Work instruction →
Restate word for word every line from the top of the data below down through the line that holds "Given: Click the".

• • • •

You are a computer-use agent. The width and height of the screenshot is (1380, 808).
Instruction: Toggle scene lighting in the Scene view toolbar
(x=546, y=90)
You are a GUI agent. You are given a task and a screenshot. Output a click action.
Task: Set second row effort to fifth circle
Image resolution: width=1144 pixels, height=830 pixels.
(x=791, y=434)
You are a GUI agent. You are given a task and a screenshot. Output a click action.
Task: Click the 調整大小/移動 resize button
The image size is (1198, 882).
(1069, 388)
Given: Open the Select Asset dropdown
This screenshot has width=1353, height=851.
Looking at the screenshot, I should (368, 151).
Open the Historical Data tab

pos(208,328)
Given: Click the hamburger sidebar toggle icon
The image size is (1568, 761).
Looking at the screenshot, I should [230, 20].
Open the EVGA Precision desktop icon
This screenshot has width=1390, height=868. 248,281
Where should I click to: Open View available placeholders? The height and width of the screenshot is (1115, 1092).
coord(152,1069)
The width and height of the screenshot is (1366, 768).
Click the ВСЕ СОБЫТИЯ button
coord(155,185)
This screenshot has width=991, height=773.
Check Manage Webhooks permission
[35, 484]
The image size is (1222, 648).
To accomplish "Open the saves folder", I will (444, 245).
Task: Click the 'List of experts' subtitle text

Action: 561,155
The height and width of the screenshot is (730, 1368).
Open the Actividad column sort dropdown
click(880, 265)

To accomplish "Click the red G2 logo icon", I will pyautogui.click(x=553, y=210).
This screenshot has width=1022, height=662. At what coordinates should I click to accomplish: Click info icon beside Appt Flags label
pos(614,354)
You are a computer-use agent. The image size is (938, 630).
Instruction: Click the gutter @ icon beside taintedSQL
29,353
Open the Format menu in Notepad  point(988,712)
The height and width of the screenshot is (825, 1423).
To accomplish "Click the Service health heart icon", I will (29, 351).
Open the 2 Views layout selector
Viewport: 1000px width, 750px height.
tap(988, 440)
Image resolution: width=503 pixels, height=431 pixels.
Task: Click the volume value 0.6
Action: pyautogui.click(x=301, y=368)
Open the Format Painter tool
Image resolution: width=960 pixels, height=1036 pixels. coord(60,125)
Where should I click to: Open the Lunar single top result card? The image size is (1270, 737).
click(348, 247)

• • • •

The answer →
You are a computer-use agent. The width and height of the screenshot is (1380, 808).
Instruction: Toggle scene lighting in the Scene view toolbar
(x=546, y=90)
You are a GUI agent. You are given a task and a screenshot. Output a click action.
Task: Set second row effort to fifth circle
Image resolution: width=1144 pixels, height=830 pixels.
(x=791, y=434)
You are a GUI agent. You are given a task and a screenshot. Output a click action.
Task: Click the 調整大小/移動 resize button
The image size is (1198, 882).
(1069, 388)
Given: Open the Select Asset dropdown
This screenshot has width=1353, height=851.
Looking at the screenshot, I should (368, 151).
Open the Historical Data tab

pos(208,328)
Given: Click the hamburger sidebar toggle icon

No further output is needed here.